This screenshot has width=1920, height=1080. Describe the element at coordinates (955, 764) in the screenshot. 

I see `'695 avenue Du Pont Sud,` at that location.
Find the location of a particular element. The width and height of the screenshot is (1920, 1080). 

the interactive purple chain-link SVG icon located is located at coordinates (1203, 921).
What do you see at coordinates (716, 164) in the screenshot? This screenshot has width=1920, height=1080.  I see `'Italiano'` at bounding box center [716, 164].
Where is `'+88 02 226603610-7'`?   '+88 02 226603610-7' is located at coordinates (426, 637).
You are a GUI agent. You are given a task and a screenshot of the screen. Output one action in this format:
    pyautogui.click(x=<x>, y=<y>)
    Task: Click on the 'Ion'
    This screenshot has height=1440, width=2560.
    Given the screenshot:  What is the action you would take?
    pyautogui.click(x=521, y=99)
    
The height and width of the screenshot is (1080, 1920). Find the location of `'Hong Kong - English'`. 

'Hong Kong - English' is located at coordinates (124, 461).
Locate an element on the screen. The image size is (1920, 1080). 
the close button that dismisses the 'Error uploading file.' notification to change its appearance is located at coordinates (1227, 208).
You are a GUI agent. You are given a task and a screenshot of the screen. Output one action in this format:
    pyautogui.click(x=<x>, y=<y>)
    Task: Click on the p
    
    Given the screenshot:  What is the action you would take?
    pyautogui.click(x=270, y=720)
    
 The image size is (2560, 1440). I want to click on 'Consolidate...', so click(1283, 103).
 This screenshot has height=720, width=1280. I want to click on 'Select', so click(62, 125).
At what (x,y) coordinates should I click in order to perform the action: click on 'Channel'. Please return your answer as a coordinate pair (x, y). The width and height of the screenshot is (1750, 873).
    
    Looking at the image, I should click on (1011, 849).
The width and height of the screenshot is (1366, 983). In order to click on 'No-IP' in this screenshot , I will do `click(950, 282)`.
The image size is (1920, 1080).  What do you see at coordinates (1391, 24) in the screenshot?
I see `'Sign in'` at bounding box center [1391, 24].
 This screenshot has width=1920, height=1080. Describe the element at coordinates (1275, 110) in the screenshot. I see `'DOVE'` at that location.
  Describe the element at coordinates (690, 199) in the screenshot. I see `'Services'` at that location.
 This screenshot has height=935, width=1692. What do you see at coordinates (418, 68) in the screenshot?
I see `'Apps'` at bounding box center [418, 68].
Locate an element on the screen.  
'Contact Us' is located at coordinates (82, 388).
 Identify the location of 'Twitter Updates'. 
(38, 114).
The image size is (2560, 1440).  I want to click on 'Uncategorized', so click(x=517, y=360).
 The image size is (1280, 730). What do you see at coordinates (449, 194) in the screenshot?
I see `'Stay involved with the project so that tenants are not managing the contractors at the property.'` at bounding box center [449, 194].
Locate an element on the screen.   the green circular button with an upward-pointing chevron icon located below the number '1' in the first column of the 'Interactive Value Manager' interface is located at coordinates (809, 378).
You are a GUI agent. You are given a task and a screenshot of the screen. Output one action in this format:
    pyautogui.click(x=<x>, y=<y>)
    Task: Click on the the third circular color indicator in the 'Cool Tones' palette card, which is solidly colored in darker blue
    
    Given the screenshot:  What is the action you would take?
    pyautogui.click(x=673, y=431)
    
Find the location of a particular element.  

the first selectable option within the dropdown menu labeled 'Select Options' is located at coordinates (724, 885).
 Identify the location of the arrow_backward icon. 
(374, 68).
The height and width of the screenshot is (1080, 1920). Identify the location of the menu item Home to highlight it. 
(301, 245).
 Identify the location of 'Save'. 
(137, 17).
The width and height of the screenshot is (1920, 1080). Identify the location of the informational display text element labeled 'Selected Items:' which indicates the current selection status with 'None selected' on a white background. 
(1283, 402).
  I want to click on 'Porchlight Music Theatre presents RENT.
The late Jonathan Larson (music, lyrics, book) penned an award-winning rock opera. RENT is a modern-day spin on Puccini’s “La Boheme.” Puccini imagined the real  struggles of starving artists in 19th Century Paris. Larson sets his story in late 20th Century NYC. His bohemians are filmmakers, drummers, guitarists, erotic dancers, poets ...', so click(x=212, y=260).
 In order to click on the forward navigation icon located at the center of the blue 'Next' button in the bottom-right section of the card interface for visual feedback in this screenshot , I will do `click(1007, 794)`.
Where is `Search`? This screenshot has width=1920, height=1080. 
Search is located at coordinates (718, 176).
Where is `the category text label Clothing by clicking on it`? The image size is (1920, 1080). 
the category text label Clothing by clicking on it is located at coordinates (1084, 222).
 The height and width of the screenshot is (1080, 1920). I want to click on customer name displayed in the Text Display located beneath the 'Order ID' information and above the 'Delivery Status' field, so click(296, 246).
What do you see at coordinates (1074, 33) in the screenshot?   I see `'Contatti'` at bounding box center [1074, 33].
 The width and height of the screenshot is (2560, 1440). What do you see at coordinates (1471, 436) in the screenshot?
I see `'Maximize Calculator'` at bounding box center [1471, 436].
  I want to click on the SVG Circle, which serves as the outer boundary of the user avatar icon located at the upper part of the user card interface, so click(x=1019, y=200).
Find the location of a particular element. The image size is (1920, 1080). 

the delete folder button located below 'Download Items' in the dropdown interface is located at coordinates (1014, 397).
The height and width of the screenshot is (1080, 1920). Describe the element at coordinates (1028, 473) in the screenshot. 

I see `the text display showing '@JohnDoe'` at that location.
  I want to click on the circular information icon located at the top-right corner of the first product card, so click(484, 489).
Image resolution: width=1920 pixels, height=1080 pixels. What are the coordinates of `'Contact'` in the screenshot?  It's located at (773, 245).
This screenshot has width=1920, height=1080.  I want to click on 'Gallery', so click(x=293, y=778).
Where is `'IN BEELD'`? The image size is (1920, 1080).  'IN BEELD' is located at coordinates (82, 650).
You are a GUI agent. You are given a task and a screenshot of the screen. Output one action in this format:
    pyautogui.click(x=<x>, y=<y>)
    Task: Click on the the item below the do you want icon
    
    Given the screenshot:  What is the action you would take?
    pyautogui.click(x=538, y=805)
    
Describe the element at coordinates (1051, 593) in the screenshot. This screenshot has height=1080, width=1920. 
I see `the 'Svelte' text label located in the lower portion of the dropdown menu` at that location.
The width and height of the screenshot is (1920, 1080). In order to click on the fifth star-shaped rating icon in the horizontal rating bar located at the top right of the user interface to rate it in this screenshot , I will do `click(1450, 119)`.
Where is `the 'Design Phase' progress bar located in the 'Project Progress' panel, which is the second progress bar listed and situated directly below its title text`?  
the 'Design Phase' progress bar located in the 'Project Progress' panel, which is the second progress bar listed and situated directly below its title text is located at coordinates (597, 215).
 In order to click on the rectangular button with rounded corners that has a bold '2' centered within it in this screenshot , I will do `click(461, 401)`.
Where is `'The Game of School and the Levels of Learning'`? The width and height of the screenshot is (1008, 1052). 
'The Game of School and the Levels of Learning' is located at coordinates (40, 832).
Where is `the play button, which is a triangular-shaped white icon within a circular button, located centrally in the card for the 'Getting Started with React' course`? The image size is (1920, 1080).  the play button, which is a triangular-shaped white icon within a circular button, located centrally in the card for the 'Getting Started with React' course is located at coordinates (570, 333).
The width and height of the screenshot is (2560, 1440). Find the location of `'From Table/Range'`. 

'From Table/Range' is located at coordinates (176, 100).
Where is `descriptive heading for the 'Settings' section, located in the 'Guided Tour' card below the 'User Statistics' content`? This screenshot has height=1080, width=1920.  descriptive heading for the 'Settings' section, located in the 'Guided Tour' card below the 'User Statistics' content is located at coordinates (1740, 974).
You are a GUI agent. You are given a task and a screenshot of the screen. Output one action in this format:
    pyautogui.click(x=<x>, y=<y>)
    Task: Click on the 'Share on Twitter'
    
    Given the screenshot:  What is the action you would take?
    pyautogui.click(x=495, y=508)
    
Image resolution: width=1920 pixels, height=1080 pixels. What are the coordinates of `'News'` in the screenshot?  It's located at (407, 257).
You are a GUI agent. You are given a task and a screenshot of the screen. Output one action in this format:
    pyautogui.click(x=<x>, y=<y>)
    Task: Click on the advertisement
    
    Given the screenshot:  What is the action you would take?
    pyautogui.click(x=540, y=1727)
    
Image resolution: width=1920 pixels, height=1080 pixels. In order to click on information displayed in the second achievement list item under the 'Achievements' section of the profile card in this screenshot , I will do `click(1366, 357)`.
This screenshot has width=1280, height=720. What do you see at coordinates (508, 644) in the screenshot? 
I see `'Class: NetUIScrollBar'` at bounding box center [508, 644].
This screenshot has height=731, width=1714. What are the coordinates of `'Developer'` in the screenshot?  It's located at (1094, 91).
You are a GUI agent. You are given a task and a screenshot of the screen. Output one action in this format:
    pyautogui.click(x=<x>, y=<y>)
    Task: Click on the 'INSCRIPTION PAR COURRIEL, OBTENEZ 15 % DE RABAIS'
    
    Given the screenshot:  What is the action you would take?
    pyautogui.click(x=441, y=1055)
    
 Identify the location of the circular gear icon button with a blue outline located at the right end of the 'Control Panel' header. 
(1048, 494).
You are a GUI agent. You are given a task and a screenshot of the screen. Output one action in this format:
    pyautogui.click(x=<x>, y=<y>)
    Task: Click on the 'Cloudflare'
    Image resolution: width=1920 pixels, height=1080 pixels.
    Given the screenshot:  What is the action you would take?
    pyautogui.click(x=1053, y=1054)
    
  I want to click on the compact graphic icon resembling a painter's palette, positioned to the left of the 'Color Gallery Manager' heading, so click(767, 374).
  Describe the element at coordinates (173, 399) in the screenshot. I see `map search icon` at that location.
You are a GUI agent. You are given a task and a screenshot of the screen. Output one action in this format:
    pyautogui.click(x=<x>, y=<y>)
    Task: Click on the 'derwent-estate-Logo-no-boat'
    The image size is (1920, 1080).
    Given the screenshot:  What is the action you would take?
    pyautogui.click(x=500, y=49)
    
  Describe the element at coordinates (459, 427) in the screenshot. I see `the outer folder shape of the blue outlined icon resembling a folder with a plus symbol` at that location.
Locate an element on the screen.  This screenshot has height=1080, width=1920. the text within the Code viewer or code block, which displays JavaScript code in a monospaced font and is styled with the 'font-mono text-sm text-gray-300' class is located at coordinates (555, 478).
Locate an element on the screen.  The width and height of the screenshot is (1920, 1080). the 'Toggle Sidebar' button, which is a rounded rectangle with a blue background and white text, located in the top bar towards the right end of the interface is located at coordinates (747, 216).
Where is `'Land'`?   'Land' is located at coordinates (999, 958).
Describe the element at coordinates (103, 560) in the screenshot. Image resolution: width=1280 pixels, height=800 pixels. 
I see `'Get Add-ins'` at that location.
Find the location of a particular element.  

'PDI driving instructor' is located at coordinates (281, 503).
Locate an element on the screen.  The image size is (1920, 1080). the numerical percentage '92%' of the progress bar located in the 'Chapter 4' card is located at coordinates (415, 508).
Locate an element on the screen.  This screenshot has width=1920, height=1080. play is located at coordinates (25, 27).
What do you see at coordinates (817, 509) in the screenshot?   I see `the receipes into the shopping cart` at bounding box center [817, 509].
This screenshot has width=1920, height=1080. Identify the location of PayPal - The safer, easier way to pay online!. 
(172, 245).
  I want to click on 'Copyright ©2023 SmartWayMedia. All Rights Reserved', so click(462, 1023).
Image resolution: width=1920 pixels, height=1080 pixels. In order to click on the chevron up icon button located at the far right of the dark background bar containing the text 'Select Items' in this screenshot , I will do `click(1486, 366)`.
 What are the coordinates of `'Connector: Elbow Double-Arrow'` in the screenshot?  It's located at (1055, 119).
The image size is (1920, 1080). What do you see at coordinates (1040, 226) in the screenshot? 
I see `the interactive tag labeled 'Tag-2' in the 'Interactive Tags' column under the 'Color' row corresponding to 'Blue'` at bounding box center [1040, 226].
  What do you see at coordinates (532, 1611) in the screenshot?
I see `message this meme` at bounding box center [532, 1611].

------------------------------------------------------------------------

▶ Given request
Write out the lines from the start of the records through the line containing "This screenshot has height=720, width=1280.", with both ends included and every line given without any change.

▶ Task solution
This screenshot has width=1920, height=1080. Describe the element at coordinates (955, 764) in the screenshot. 

I see `'695 avenue Du Pont Sud,` at that location.
Find the location of a particular element. The width and height of the screenshot is (1920, 1080). 

the interactive purple chain-link SVG icon located is located at coordinates (1203, 921).
What do you see at coordinates (716, 164) in the screenshot? This screenshot has width=1920, height=1080.  I see `'Italiano'` at bounding box center [716, 164].
Where is `'+88 02 226603610-7'`?   '+88 02 226603610-7' is located at coordinates (426, 637).
You are a GUI agent. You are given a task and a screenshot of the screen. Output one action in this format:
    pyautogui.click(x=<x>, y=<y>)
    Task: Click on the 'Ion'
    This screenshot has height=1440, width=2560.
    Given the screenshot:  What is the action you would take?
    pyautogui.click(x=521, y=99)
    
The height and width of the screenshot is (1080, 1920). Find the location of `'Hong Kong - English'`. 

'Hong Kong - English' is located at coordinates (124, 461).
Locate an element on the screen. The image size is (1920, 1080). 
the close button that dismisses the 'Error uploading file.' notification to change its appearance is located at coordinates (1227, 208).
You are a GUI agent. You are given a task and a screenshot of the screen. Output one action in this format:
    pyautogui.click(x=<x>, y=<y>)
    Task: Click on the p
    
    Given the screenshot:  What is the action you would take?
    pyautogui.click(x=270, y=720)
    
 The image size is (2560, 1440). I want to click on 'Consolidate...', so click(1283, 103).
 This screenshot has height=720, width=1280. I want to click on 'Select', so click(62, 125).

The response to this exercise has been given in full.